What the Brain Imaging Research Shows

The most compelling scientific work on NET comes from brain imaging studies. A randomized controlled trial examining people with chronic pelvic pain found that those who received NET showed measurable changes in how different brain regions communicated with each other compared to a control group. Specifically, functional connectivity decreased between the amygdala (the brain’s threat-detection center), the cerebellum, and sensory processing areas.

This matters because these are the same neural circuits involved in how your brain processes pain signals and emotional responses to pain. The NET group also showed significant improvements in pain intensity, pain interference with daily life, anxiety, and depression. The researchers found that the brain connectivity changes correlated with clinical improvements, meaning the people whose brain patterns shifted the most also tended to report the greatest relief. This suggests NET may be doing something measurable at the neurological level, not just producing a placebo effect, though more research with larger groups would strengthen that conclusion.

The Muscle Testing Debate

Manual muscle testing is the most controversial element of NET. Mainstream medicine generally does not accept it as a reliable diagnostic tool. Proponents argue that the type of muscle testing used in applied kinesiology is fundamentally different from standard strength testing. Rather than asking a muscle to push as hard as it can, the practitioner gradually increases pressure while the person’s nervous system continuously adjusts to match it. This makes the test more sensitive to transient neurological changes, essentially using muscles as a window into what the nervous system is doing in real time.

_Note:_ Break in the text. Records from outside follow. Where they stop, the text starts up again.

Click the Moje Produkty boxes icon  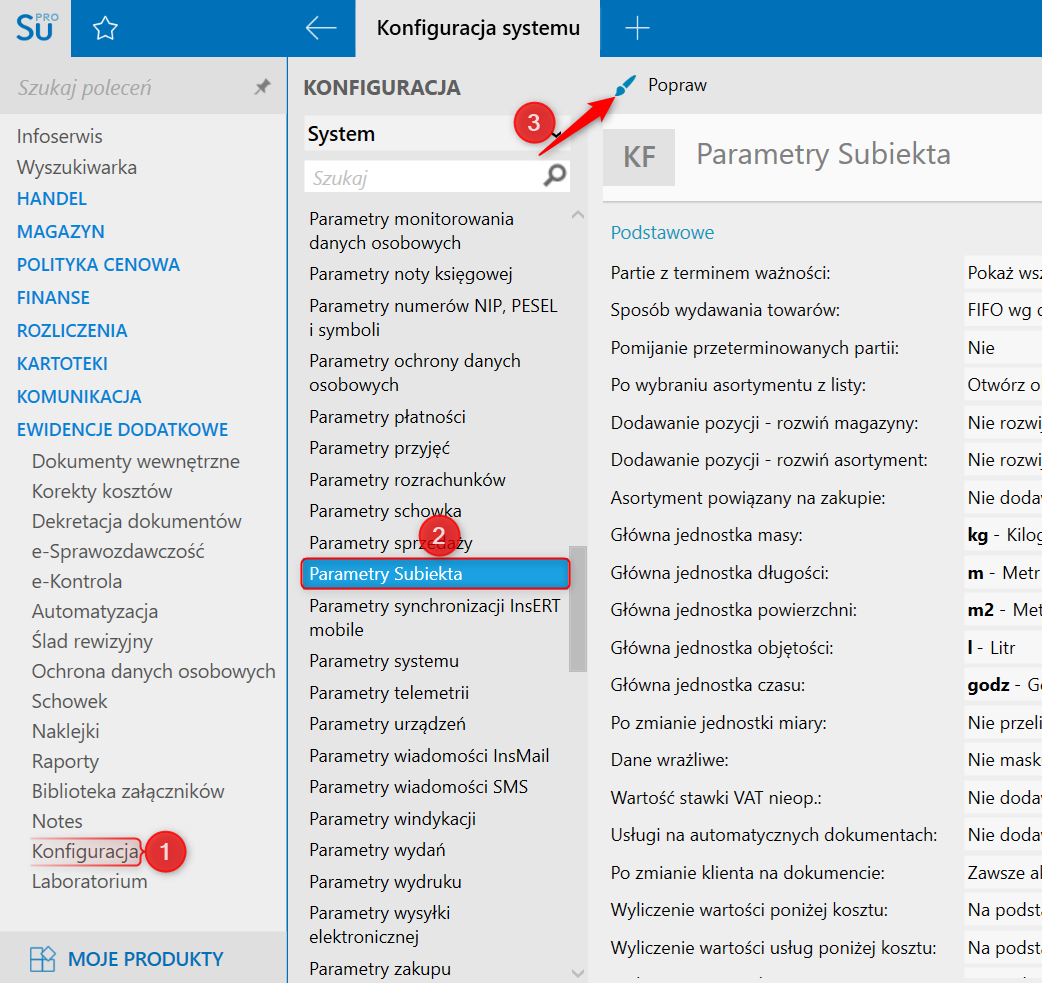[42, 959]
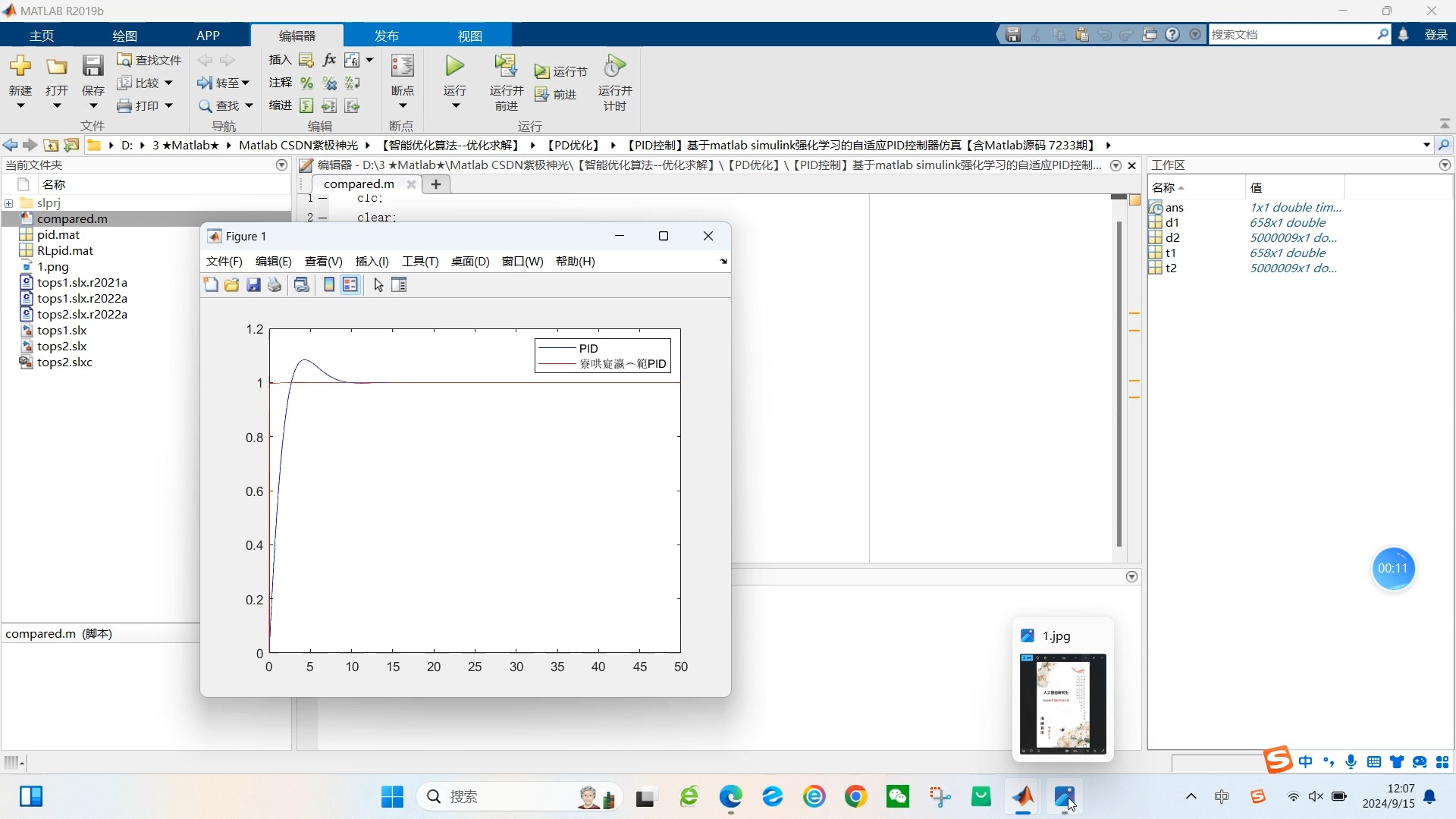Open the 工具(T) menu in Figure 1
Viewport: 1456px width, 819px height.
[420, 262]
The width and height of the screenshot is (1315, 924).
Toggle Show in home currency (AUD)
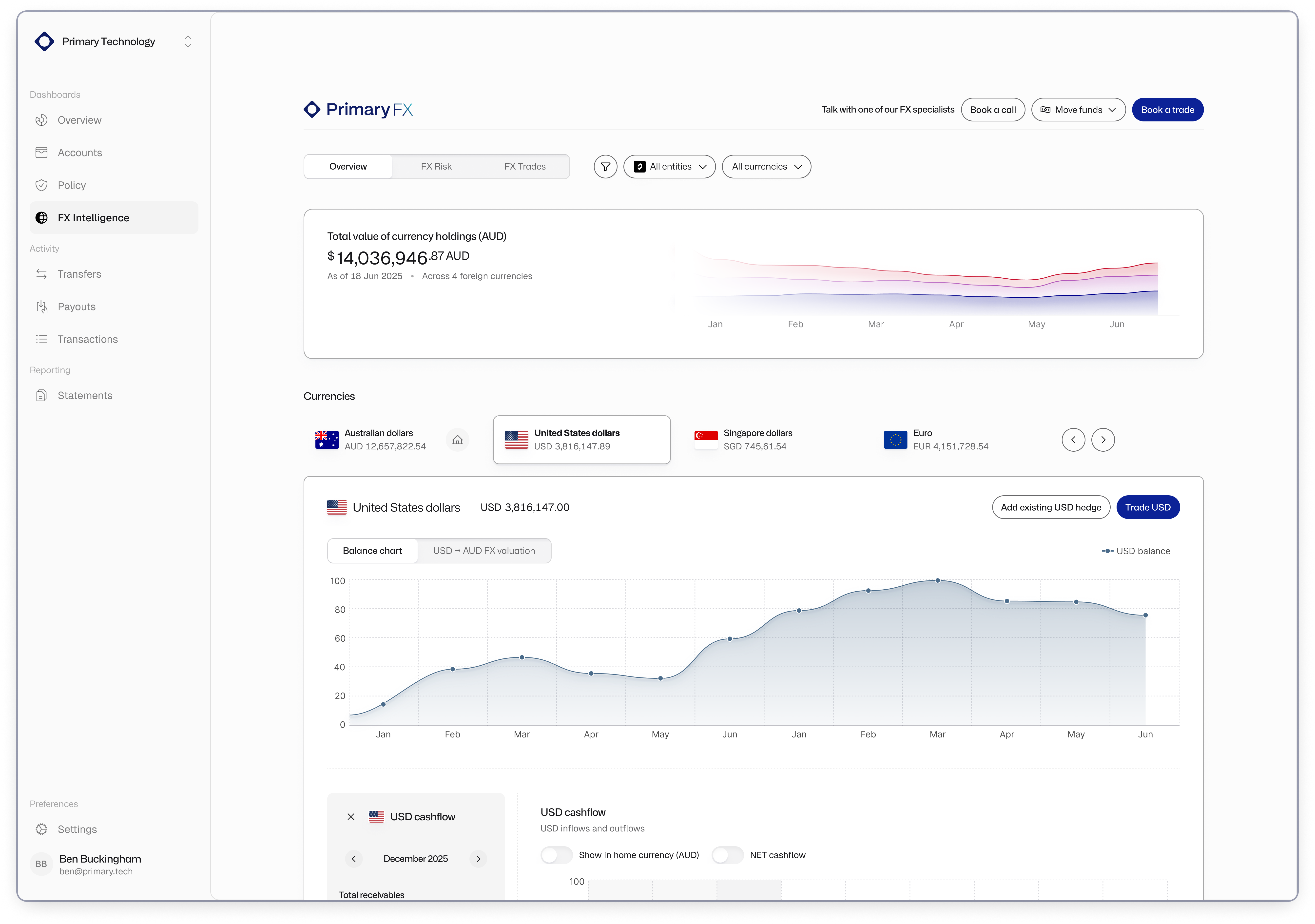pyautogui.click(x=556, y=855)
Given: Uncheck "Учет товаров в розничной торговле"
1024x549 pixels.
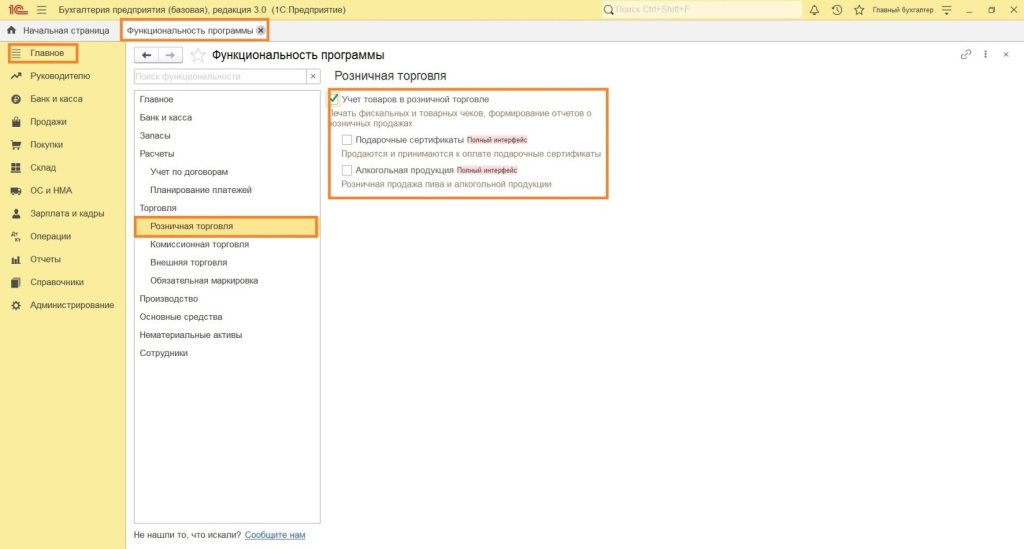Looking at the screenshot, I should tap(334, 99).
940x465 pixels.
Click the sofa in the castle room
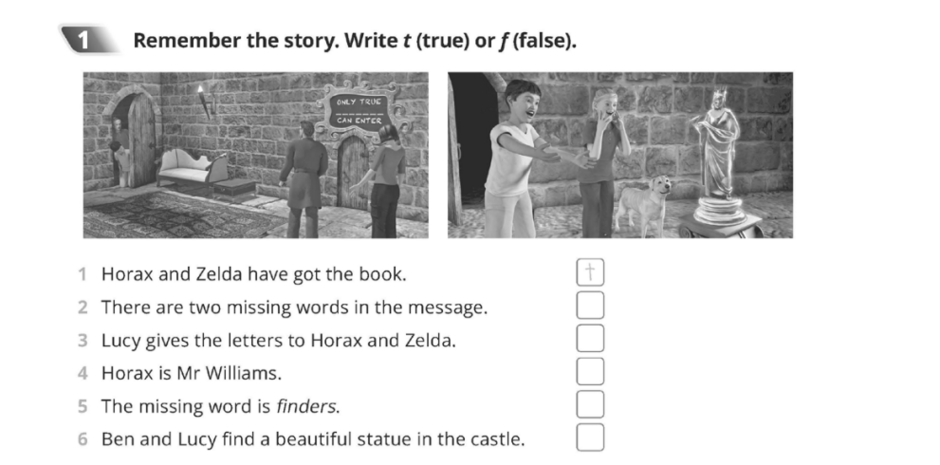pyautogui.click(x=192, y=168)
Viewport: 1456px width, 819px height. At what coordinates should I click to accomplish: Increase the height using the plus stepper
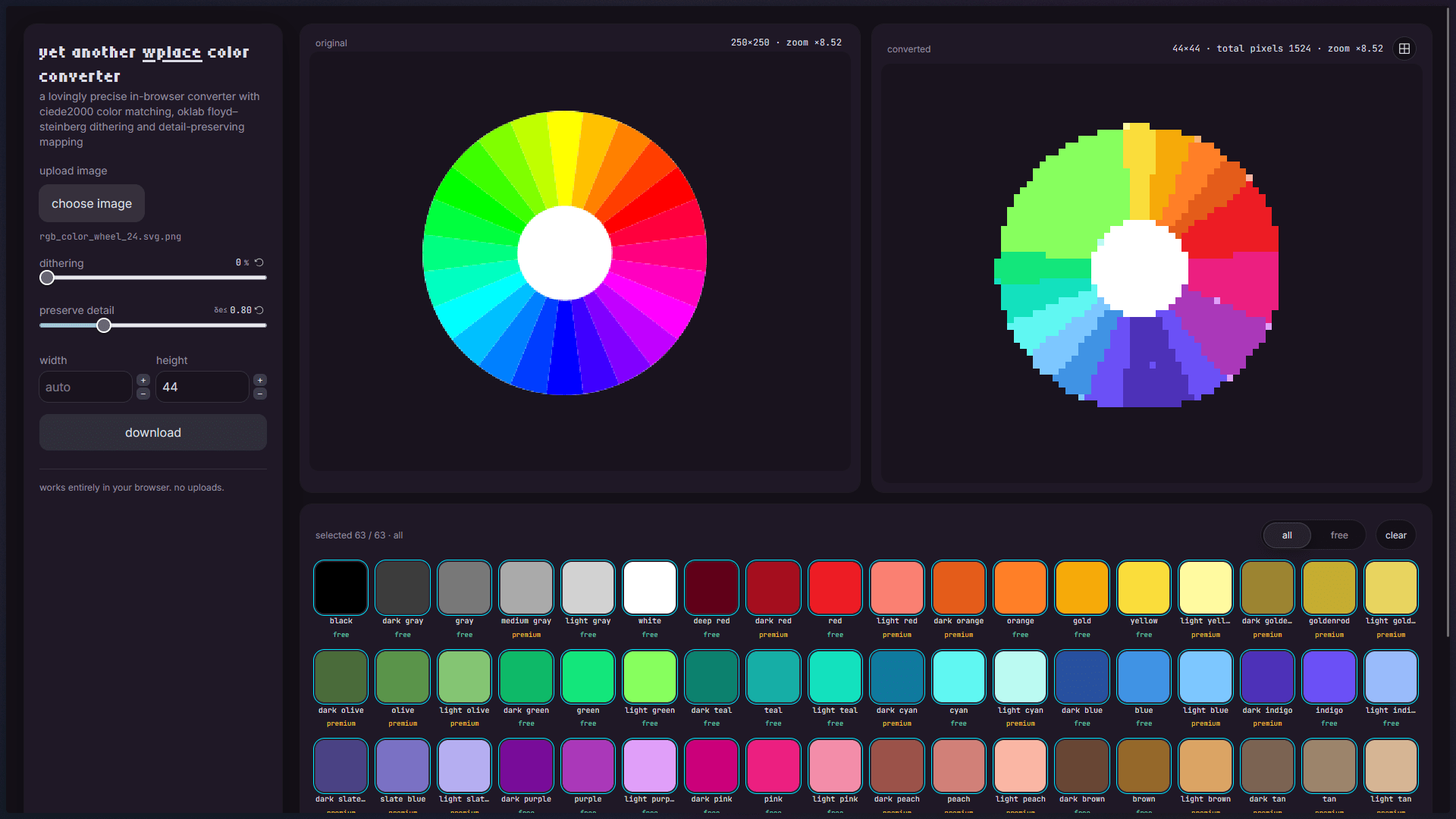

Critics point out that results can be influenced by the practitioner’s expectations, the amount of pressure applied, and the patient’s own beliefs about what the test will reveal. The reliability of manual muscle testing varies significantly between studies, and it remains a point of active disagreement between applied kinesiology practitioners and conventional medical researchers.

Who Can Practice NET

NET is not a standalone profession. Only licensed healthcare providers can train in the technique, and they must use it within the legal scope of their existing license. Qualified practitioners include chiropractors, psychologists, physicians, acupuncturists, and other professionals who hold at least a bachelor’s degree in the healing arts from an accredited institution and maintain active state licensure. The training is delivered through a formal seminar program originally developed by the Walkers. This means the quality and context of your NET experience will depend heavily on the practitioner’s primary training. A chiropractor using NET will approach it differently than a psychologist, and the types of conditions they can legally address will differ accordingly.

What NET Is and Isn’t

NET is not psychotherapy, and practitioners are careful to distinguish it from talk therapy or counseling. The focus is on identifying physiological stress patterns rather than analyzing or processing emotions in a traditional therapeutic sense. You won’t spend the session unpacking childhood trauma in detail. The emotional component is used as a doorway to finding and correcting what practitioners believe are neurological disruptions.

It’s also not a replacement for conventional medical treatment for serious conditions. Most NET practitioners position it as a complementary approach, something that works alongside standard care rather than instead of it. The existing research, while promising in areas like chronic pain and phobias, is still limited in scope. Most studies involve small sample sizes, and the technique has not been subject to the kind of large-scale trials that would establish it as an evidence-based treatment in the way that, say, cognitive behavioral therapy has been for anxiety disorders.

That said, for people dealing with chronic pain or stress-related physical symptoms who haven’t found relief through conventional approaches alone, NET represents one option in the broader landscape of integrative health. The brain imaging findings suggest a plausible mechanism of action, and the low-risk nature of the technique (it involves no medication, no needles, and only gentle physical contact) makes it a relatively accessible thing to try.